Jugamos a que controlamos la naturaleza y terminamos como niños construyendo un castillo de arena. Así como metemos arena en una cubeta de plástico para darle la forma de una torre, metemos plantas en botes de leche condensada o en bolsas de plástico para moldear la tierra y las hojas al tamaño ideal para la esquina de una sala. Asfixiamos un árbol de hule en una maceta para que lo verde decore el espacio entre la televisión y la ventana. Controlamos, clasificamos, bautizamos y aniquilamos según nuestro antojo. Hasta que un terremoto o un volcán o un cuerpo de agua jalado por la luna en una ola nos destruye los castillos de arena y nos recuerda que el control de la naturaleza es una ilusión.
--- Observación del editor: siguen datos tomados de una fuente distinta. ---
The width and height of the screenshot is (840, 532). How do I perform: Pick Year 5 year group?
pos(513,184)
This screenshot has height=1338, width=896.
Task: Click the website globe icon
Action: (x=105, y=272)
Por eso tiene sentido que la conversación con las plantas de Sofía Ortíz sea de acuarela: de agua, de color y de movimiento. La misma materia que nutre y eleva las plantas a un cielo, Sofía la mezcla con color para plasmarlas sobre papel de algodón. Sofía elige un lenguaje en común, un acercamiento. La acuarela, como las plantas, exige un espacio para respirar, para fluir. Muchas capas asfixian la técnica, le quitan su autenticidad, su potencia, que es la de demostrar la voluntad del agua en rastros de derrames coreografiados. Y la acuarela no se borra. Se podría, pero es difícil. Porque la naturaleza no borra. Las heridas se cicatrizan, no se eliminan. Cada movimiento es definitivo y entra en el efecto mariposa, en la gran orquesta caótica del Todo.
A Sofía le llamo por teléfono desde una terraza en París. Es la primera vez que vivo un invierno entero aquí y que estoy fuera de México durante más de un año. Hace apenas dos semanas, los primeros brotes que vi en los árboles en la avenida donde vivo me impactaron los ojos y el pecho con una fuerza como si hubiera visto un bebé salir de una mujer. Desde donde estoy ahora, veo un árbol donde empiezan a abrirse tímidamente unas florecitas rosa chicle. Las que siguen cerradas se desnudan ante el sol frío en puños magenta, chiquititos, incrustados en ramas aún sin follaje. Sofía me contesta la llamada desde un parque cerca de su casa en Ciudad de México, pasea a su perro. Me dan ganas de estar caminando con ella entre los fresnos, las patas de elefante, las cactáceas y las plantas calientes de sus acuarelas.
¿Cómo colmamos nuestra necesidad de plantas? ¿Cómo nos conectamos con ellas? ¿Cómo tratamos a las que nos nutren, a las que nos alivian, a las que nos lastiman? Sofía me habla de Poussin y de Morris, de historia del arte, de la evolución en la representación de la naturaleza. ¿La representación viene también de las ganas de control? ¿O de comunicación? ¿Cuál es la frontera entre un vínculo sano y la manipulación?
Vista de la exposición de Sofía Ortiz, 'Apetito de espacio’, 2023. Cortesía de Nixxxon
Sofía retrató primero lo público y luego lo privado. Las plantas de la avenida y luego plantas en interiores. Afuera o adentro, entre el asfalto de la calle o en el barro de la maceta, el apetito de espacio está siempre presente. Sofía nombró una de sus obras Naturaleza muerta, lo que podría capturarse como “muerte a la naturaleza”, tallos vivos en una bolsa de basura, una prueba del juego de control.
Somos plantas, me dijo una amiga cuando yo debía elegir dónde vivir entre dos departamentos, ella apostando por el más chico, pero con más luz. Somos plantas: lo puedo confirmar en las pinturas de Sofía. Los humanos, absortos en el mismo sistema que asfixia a las plantas, en el mismo vórtex, cambiamos nuestra misión en la Tierra. Nos concentramos, como ellas, en convertirnos en un elemento útil en la estética capitalista, empotrados en clasificaciones que facilitan la manipulación de los que están en el poder.
Vista de la exposición de Sofía Ortiz, 'Apetito de espacio’, 2023. Cortesía de Nixxxon
Al final de la llamada, Sofía me cuenta su próxima exposición: montañas, paisajes, la búsqueda de sentirse rebasada por la naturaleza. Creo que en Apetito de espacio Sofía nos quiso demostrar cómo en nuestro juego de control, perdemos la verdadera relación con la naturaleza, que es la que se da cuando estamos, minúsculos, en su contexto. Y ellas, las plantas, estiradas, reproducidas, salvajes, abiertas al sol o al frío, en conjunto. Separar es dividir fuerzas. Arrancamos pedazos de naturaleza y observamos la pizca de cosmos desde el sillón de la sala, saciando nuestra necesidad de lo vivo bajo un techo o nuestro apetito de control.